▶ Passage to read:

# # # #

The novel opens in Hohen-Cremmen, the hometown of the seventeen-year-old happy and naive Effi Briest. Attracted to wealth and social status, she agrees to marry Baron Geert von Innstetten—a thirty-eight-year-old politician and former suitor of her mother, Louise. Soon, the wedding preparations begin, and the pair moves to Kessin. At first, Effi is excited that she is finally able to leave her small hometown and live where the wealthy people live; however, her excitement slowly begins to die down, and she becomes extremely lonely and miserable. Her husband is often abroad, traveling for work, and leaves Effi all alone. Intimidated by her isolation, she begins a short-lived love affair with Major Crampas—a political rival of Baron von Innstetten, despite him also being a married man.

After some time, Effi gives birth to a daughter—Annie, and the family moves to Berlin. In the first few months, everything seems to be fine and well. However, one day, the Baron finds Effi’s letters to Major Crampas. Infuriated by his wife’s unfaithfulness, the Baron kills the Major in a duel, and decides to divorce Effi, taking sole custody of their daughter. Effi’s parents take his side and disown Effi, telling her that they refuse to be close with someone who brought shame and dishonor on the family.

# # # #

▶ Supplied data:
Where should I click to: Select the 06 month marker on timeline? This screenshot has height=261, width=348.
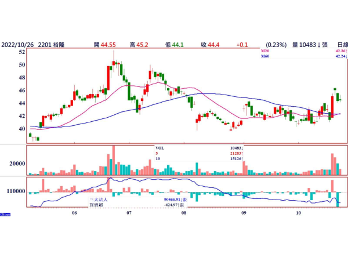point(74,213)
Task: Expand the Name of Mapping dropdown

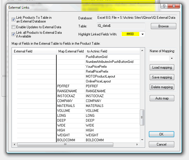Action: [x=172, y=58]
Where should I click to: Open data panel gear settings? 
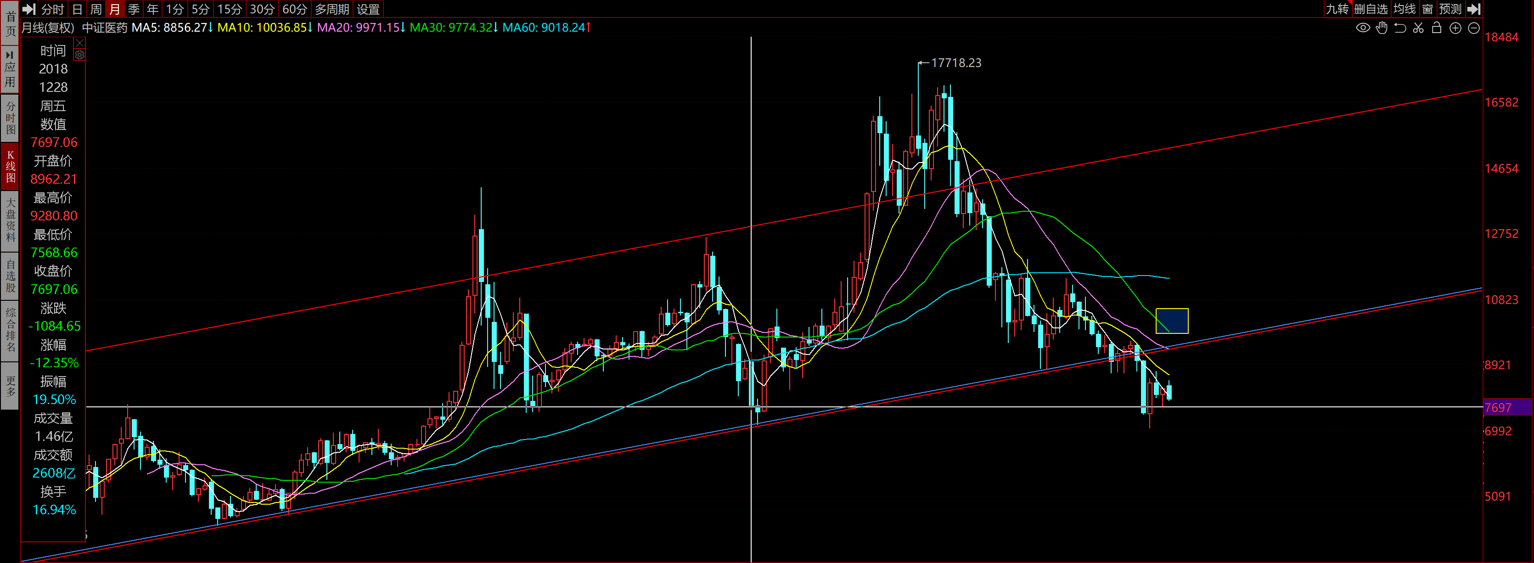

# # # #

▶ Problem requirements: Reproduce verbatim the section of the Effi Briest plot summary that starts with the words "After some time, Effi" and finishes with "on the family.". The records were drawn from a separate source.

▶ Output below:
After some time, Effi gives birth to a daughter—Annie, and the family moves to Berlin. In the first few months, everything seems to be fine and well. However, one day, the Baron finds Effi’s letters to Major Crampas. Infuriated by his wife’s unfaithfulness, the Baron kills the Major in a duel, and decides to divorce Effi, taking sole custody of their daughter. Effi’s parents take his side and disown Effi, telling her that they refuse to be close with someone who brought shame and dishonor on the family.